Midwest typically means grain belt like Iowa, Kansas, etc. Then what is the difference between great plains and midwest? I imagine everyone has a different answer based on where they've lived and been.

creamcityleo79
Jun 24, 2014, 7:39 PM
Yep. That fits my definition. People throwing out areas like Pittsburgh, Texas and Utah is just crazy. Those are not midwest at all.

My definition, too! To me, Midwest is a mix of Rust Belt/Great Lakes big cities (Milwaukee, Chicago, Detroit, Cleveland, Indianapolis, St. Louis, etc), Plains (KC, Omaha, Fargo, Minneapolis-St Paul), and smaller, urban, industrialized cities (ie. Dayton, Madison, Peoria, Cedar Rapids). Tulsa, SLC, and Denver are NOT Midwest!

Some background on me...originally from California, I have also lived in Milwaukee, Menomonie (Western WI), and the Twin Cities (where I currently live). I have also lived in Springfield, MO and Colorado Springs and I have spent considerable time in the Midwest, Pacific West, and Intermountain West region.

The North One
Jun 27, 2014, 5:21 PM
I've never understood why we were called the Midwest, we're nowhere near the west coast, if anything we're the Mideast.

And lol, whoever told you Salt lake city is in the Midwest needs a geography lesson.

surplusQ
Jul 2, 2014, 1:56 AM
I've never understood why we were called the Midwest, we're nowhere near the west coast, if anything we're the Mideast.

And lol, whoever told you Salt lake city is in the Midwest needs a geography lesson.

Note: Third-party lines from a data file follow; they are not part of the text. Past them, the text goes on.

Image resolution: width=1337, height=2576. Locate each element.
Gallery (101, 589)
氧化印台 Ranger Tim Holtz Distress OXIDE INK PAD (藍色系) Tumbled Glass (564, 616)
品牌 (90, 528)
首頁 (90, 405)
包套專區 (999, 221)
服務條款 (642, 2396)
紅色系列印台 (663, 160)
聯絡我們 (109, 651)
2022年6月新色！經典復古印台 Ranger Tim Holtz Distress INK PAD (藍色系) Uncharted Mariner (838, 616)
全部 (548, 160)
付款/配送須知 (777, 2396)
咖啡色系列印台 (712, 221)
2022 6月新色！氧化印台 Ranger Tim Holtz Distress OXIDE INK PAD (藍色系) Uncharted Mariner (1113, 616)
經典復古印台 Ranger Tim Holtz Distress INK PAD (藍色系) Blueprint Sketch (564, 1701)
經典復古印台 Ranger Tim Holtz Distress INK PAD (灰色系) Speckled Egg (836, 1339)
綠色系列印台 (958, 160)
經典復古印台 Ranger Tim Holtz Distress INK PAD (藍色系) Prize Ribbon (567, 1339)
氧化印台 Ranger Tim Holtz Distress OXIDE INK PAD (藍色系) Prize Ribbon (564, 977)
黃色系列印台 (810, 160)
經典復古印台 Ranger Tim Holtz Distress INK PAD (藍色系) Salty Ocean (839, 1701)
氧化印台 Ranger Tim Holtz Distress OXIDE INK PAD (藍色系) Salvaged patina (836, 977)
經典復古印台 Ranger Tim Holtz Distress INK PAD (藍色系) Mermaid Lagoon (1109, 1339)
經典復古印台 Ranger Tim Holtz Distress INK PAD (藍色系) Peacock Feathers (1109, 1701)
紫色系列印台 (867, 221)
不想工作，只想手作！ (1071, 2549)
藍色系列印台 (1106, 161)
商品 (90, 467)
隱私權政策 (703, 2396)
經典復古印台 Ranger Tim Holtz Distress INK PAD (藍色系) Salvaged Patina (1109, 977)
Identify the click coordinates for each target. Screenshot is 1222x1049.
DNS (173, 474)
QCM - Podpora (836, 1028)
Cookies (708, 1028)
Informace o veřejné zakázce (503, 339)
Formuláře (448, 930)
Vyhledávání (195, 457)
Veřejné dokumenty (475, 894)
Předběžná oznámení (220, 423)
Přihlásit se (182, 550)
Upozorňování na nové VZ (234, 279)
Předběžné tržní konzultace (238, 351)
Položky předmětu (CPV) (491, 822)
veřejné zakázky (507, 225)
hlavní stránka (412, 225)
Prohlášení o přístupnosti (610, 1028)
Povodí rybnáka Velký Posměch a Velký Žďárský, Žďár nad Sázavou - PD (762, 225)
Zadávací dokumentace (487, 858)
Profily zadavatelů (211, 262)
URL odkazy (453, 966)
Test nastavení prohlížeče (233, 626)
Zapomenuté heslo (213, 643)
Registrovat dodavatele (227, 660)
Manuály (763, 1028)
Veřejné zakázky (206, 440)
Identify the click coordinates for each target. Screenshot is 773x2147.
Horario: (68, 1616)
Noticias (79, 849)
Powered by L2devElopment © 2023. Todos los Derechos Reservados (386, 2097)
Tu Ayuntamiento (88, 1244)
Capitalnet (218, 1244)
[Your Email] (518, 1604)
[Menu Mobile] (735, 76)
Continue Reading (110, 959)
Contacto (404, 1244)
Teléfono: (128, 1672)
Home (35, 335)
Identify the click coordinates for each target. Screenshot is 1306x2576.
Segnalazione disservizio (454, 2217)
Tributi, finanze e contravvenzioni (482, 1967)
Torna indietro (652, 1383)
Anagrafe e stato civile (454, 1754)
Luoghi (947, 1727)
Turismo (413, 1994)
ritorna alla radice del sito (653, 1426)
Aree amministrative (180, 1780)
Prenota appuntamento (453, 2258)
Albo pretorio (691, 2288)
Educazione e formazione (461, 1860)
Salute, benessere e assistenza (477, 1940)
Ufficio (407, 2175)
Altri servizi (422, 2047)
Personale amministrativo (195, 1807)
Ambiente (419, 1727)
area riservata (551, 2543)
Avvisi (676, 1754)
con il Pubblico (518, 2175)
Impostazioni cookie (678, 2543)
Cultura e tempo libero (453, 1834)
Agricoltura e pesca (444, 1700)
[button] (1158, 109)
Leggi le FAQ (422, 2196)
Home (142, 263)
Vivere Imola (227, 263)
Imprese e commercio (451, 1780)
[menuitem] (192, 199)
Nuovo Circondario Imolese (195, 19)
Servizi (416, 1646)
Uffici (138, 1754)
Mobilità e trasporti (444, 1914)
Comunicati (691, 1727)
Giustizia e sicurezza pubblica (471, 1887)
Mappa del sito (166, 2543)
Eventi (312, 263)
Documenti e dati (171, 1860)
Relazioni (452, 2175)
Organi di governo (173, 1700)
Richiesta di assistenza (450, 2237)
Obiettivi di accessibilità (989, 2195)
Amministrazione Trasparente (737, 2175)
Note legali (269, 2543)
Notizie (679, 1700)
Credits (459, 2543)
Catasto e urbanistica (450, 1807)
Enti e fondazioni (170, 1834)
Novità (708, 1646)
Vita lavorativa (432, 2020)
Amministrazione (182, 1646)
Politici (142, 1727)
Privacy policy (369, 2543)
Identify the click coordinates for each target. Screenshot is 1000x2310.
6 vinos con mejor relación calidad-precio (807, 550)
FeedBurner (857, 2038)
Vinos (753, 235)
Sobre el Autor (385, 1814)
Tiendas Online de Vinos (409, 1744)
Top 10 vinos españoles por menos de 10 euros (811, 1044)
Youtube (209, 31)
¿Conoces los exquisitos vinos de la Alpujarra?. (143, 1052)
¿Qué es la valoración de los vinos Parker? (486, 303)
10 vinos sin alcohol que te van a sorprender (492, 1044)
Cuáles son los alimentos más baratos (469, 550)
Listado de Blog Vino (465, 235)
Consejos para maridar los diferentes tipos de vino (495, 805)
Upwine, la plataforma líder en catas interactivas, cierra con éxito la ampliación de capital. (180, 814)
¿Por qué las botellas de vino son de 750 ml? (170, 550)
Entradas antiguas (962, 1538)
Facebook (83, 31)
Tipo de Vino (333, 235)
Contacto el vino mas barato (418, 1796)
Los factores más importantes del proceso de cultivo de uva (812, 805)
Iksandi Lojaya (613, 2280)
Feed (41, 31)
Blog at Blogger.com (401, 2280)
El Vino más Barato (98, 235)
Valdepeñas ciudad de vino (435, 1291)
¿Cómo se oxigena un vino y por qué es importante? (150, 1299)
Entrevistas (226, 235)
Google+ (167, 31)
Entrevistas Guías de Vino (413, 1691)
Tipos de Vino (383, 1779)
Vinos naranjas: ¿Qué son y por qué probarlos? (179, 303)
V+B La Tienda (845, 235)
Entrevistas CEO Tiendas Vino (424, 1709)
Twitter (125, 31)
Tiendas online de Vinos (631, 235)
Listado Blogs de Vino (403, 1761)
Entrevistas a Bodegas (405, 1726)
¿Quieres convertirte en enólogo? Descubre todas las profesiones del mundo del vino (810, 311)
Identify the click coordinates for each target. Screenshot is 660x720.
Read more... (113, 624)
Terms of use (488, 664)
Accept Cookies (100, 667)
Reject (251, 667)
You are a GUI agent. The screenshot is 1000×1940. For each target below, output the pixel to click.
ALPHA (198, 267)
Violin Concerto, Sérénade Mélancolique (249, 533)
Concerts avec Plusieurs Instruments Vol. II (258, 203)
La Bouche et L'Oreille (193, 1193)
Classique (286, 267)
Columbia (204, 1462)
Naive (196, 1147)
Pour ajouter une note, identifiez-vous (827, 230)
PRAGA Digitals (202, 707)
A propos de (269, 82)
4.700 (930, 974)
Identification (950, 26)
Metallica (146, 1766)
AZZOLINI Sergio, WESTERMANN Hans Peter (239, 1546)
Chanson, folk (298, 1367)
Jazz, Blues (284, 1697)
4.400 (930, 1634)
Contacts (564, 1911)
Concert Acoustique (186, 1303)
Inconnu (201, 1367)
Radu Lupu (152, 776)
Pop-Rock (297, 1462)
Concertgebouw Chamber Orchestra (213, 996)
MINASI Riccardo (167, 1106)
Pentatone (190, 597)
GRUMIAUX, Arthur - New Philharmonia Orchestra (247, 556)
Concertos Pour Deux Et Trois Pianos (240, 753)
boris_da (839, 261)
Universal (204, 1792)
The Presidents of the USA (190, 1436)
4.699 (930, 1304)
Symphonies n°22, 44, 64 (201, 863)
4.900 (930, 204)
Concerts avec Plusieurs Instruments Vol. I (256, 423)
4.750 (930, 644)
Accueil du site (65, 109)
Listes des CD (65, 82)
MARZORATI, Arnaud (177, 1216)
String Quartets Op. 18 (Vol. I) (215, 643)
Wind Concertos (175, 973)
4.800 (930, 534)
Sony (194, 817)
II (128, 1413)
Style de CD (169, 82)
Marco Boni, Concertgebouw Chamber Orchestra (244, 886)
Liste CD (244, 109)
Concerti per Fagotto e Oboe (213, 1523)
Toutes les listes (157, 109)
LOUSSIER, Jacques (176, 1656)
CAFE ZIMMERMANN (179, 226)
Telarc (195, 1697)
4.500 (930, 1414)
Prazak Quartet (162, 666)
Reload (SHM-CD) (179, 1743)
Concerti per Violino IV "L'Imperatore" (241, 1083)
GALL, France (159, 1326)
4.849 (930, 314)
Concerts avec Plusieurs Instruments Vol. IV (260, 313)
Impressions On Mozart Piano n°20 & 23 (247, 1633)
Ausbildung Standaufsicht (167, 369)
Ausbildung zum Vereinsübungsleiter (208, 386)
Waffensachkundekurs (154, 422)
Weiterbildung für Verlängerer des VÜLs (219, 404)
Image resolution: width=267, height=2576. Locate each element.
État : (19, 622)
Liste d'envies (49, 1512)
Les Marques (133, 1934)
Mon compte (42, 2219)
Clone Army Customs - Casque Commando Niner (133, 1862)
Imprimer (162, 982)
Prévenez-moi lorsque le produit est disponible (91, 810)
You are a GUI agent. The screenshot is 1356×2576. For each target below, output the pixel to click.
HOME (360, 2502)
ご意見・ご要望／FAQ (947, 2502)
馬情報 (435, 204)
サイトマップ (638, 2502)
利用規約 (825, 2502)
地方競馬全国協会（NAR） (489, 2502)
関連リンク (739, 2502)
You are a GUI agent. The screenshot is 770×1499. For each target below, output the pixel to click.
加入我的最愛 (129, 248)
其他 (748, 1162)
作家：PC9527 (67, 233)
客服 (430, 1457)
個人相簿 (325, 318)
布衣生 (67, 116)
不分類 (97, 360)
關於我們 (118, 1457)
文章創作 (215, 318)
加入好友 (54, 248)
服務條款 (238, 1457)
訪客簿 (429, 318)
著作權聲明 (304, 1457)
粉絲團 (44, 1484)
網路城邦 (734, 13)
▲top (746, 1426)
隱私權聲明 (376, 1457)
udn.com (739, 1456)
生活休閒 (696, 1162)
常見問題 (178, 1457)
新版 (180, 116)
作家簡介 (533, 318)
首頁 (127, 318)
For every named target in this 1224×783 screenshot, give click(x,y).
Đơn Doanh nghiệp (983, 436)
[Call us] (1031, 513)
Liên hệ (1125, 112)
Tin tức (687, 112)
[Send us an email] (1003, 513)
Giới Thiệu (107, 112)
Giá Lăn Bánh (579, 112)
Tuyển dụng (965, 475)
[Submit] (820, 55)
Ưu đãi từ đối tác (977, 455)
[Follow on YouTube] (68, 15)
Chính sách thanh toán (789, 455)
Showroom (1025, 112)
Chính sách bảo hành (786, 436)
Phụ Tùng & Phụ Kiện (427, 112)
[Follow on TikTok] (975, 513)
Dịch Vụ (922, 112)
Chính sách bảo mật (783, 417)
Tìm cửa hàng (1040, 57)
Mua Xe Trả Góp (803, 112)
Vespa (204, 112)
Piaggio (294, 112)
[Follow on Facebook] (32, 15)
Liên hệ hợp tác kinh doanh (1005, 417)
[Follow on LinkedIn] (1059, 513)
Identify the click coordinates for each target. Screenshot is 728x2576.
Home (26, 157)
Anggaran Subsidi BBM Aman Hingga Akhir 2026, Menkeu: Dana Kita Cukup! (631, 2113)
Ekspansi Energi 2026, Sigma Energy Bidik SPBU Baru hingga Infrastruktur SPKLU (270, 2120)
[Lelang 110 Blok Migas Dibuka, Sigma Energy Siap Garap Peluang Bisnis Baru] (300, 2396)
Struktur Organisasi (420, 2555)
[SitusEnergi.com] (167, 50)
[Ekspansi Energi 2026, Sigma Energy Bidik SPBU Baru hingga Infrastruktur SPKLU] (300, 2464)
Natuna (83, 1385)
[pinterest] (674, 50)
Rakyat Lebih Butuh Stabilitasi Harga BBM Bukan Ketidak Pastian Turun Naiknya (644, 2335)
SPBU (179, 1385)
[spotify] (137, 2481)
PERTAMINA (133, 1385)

When the Northwest Ordinance of 1787 was passed, we were considered the far west frontier. When the Louisiana Purchase was made, our border extended further to the west coast. The area between the Rockies and the Appalachians was thus called the Midwest, and the name stuck.

christina311
Mar 14, 2018, 9:11 PM
Buffalo is in whatever region Cleveland, Detroit, and Milwaukee are in. To compare it to New York, Boston, or Philadelphia is insane.

Obadno
Mar 22, 2018, 7:40 PM
MidWest as defined by the US Census Bureau

http://upload.wikimedia.org/wikipedia/commons/thumb/4/4f/Map_of_USA_Midwest.svg/500px-Map_of_USA_Midwest.svg.png

By the way, here's the 4 geographic areas recognized by the US Census Bureau
http://upload.wikimedia.org/wikipedia/commons/thumb/7/77/US_9_regions.svg/500px-US_9_regions.svg.png

Iw ould think they should probably start to divide this up more with the size of the populations. The south now has more than 100 million people and the "west" is getting close to that.

TorontoDrew
Nov 29, 2019, 5:08 PM
These is what I always thought it was though a few cities in these states I don't consider Midwestern such as Cincinnati or Columbus that both sit at the boarder of Appalachia.

source: https://www.bls.gov
https://www.bls.gov/regions/midwest/images/18787.png

Knight Of Cypher
Apr 21, 2023, 12:05 AM
Tulsa is quessiential Midwestern city through and through. Even with a strong oil component. Artsy, densely populated core (relatively speaking), culture etc.

Tulsa is very similar to KC, Omaha, Des Moines and Minneapolis as the eastern front of the and western front of the Midwest.

OKC has Midwestern components, but has stronger southern ties. I could argue either way for this one, but default to it being southern usually.